**Exercise prompt**. What you return must match the data exactly, line for line.

**Excerpted records**.
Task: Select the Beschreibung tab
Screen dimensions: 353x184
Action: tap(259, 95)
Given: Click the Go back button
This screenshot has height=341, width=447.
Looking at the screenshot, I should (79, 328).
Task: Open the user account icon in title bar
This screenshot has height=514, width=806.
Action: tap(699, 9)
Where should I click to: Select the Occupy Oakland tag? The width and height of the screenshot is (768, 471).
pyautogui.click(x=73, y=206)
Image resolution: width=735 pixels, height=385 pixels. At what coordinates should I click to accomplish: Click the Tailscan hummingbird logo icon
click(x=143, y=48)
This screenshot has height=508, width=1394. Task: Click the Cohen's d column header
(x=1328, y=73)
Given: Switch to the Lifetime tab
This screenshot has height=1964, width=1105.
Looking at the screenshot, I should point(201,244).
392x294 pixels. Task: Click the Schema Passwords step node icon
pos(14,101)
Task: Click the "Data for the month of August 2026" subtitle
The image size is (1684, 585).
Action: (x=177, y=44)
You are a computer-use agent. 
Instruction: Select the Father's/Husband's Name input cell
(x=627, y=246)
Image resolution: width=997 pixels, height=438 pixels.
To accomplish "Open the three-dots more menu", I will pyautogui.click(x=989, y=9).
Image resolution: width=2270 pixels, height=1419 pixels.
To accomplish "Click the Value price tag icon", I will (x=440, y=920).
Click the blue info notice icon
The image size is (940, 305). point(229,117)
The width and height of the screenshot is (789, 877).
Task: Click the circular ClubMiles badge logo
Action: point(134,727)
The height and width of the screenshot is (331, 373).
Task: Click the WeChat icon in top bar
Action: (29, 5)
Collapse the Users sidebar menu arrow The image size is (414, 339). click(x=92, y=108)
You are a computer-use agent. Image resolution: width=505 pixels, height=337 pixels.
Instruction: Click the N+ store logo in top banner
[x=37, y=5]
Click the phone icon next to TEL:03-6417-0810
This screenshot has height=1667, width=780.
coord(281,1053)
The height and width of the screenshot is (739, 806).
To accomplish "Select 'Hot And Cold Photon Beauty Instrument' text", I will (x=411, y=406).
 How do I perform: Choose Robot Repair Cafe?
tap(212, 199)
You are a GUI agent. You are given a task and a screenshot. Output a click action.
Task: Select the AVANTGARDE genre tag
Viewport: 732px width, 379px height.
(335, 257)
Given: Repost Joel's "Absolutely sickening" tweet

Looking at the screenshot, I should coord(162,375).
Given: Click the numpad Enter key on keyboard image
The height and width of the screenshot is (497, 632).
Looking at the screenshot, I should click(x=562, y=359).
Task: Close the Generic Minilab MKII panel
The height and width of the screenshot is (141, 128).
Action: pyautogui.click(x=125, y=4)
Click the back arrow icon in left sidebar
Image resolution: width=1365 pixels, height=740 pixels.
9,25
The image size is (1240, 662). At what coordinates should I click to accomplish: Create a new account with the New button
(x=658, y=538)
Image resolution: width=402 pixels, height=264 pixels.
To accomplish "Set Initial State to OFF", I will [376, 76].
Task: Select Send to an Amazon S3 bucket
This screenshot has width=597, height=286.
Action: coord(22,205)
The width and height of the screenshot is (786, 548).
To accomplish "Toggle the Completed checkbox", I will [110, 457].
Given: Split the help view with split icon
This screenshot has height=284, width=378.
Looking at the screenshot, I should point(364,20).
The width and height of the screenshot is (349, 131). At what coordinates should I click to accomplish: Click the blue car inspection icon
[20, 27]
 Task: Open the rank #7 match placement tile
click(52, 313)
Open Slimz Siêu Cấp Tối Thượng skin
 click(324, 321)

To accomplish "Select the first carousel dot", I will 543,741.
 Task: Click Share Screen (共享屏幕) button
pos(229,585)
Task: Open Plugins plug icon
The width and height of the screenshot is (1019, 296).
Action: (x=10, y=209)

**Answer to this exercise**.
Task: Select the Beschreibung tab
Screen dimensions: 353x184
Action: tap(259, 95)
Given: Click the Go back button
This screenshot has height=341, width=447.
Looking at the screenshot, I should (79, 328).
Task: Open the user account icon in title bar
This screenshot has height=514, width=806.
Action: tap(699, 9)
Where should I click to: Select the Occupy Oakland tag? The width and height of the screenshot is (768, 471).
pyautogui.click(x=73, y=206)
Image resolution: width=735 pixels, height=385 pixels. At what coordinates should I click to accomplish: Click the Tailscan hummingbird logo icon
click(x=143, y=48)
This screenshot has height=508, width=1394. Task: Click the Cohen's d column header
(x=1328, y=73)
Given: Switch to the Lifetime tab
This screenshot has height=1964, width=1105.
Looking at the screenshot, I should point(201,244).
392x294 pixels. Task: Click the Schema Passwords step node icon
pos(14,101)
Task: Click the "Data for the month of August 2026" subtitle
The image size is (1684, 585).
Action: (x=177, y=44)
You are a computer-use agent. 
Instruction: Select the Father's/Husband's Name input cell
(x=627, y=246)
Image resolution: width=997 pixels, height=438 pixels.
To accomplish "Open the three-dots more menu", I will pyautogui.click(x=989, y=9).
Image resolution: width=2270 pixels, height=1419 pixels.
To accomplish "Click the Value price tag icon", I will (x=440, y=920).
Click the blue info notice icon
The image size is (940, 305). point(229,117)
The width and height of the screenshot is (789, 877).
Task: Click the circular ClubMiles badge logo
Action: point(134,727)
The height and width of the screenshot is (331, 373).
Task: Click the WeChat icon in top bar
Action: (29, 5)
Collapse the Users sidebar menu arrow The image size is (414, 339). click(x=92, y=108)
You are a computer-use agent. Image resolution: width=505 pixels, height=337 pixels.
Instruction: Click the N+ store logo in top banner
[x=37, y=5]
Click the phone icon next to TEL:03-6417-0810
This screenshot has height=1667, width=780.
coord(281,1053)
The height and width of the screenshot is (739, 806).
To accomplish "Select 'Hot And Cold Photon Beauty Instrument' text", I will (x=411, y=406).
 How do I perform: Choose Robot Repair Cafe?
tap(212, 199)
You are a GUI agent. You are given a task and a screenshot. Output a click action.
Task: Select the AVANTGARDE genre tag
Viewport: 732px width, 379px height.
(335, 257)
Given: Repost Joel's "Absolutely sickening" tweet

Looking at the screenshot, I should coord(162,375).
Given: Click the numpad Enter key on keyboard image
The height and width of the screenshot is (497, 632).
Looking at the screenshot, I should click(x=562, y=359).
Task: Close the Generic Minilab MKII panel
The height and width of the screenshot is (141, 128).
Action: pyautogui.click(x=125, y=4)
Click the back arrow icon in left sidebar
Image resolution: width=1365 pixels, height=740 pixels.
9,25
The image size is (1240, 662). At what coordinates should I click to accomplish: Create a new account with the New button
(x=658, y=538)
Image resolution: width=402 pixels, height=264 pixels.
To accomplish "Set Initial State to OFF", I will [376, 76].
Task: Select Send to an Amazon S3 bucket
This screenshot has width=597, height=286.
Action: coord(22,205)
The width and height of the screenshot is (786, 548).
To accomplish "Toggle the Completed checkbox", I will [110, 457].
Given: Split the help view with split icon
This screenshot has height=284, width=378.
Looking at the screenshot, I should point(364,20).
The width and height of the screenshot is (349, 131). At what coordinates should I click to accomplish: Click the blue car inspection icon
[20, 27]
 Task: Open the rank #7 match placement tile
click(52, 313)
Open Slimz Siêu Cấp Tối Thượng skin
 click(324, 321)

To accomplish "Select the first carousel dot", I will 543,741.
 Task: Click Share Screen (共享屏幕) button
pos(229,585)
Task: Open Plugins plug icon
The width and height of the screenshot is (1019, 296).
Action: (x=10, y=209)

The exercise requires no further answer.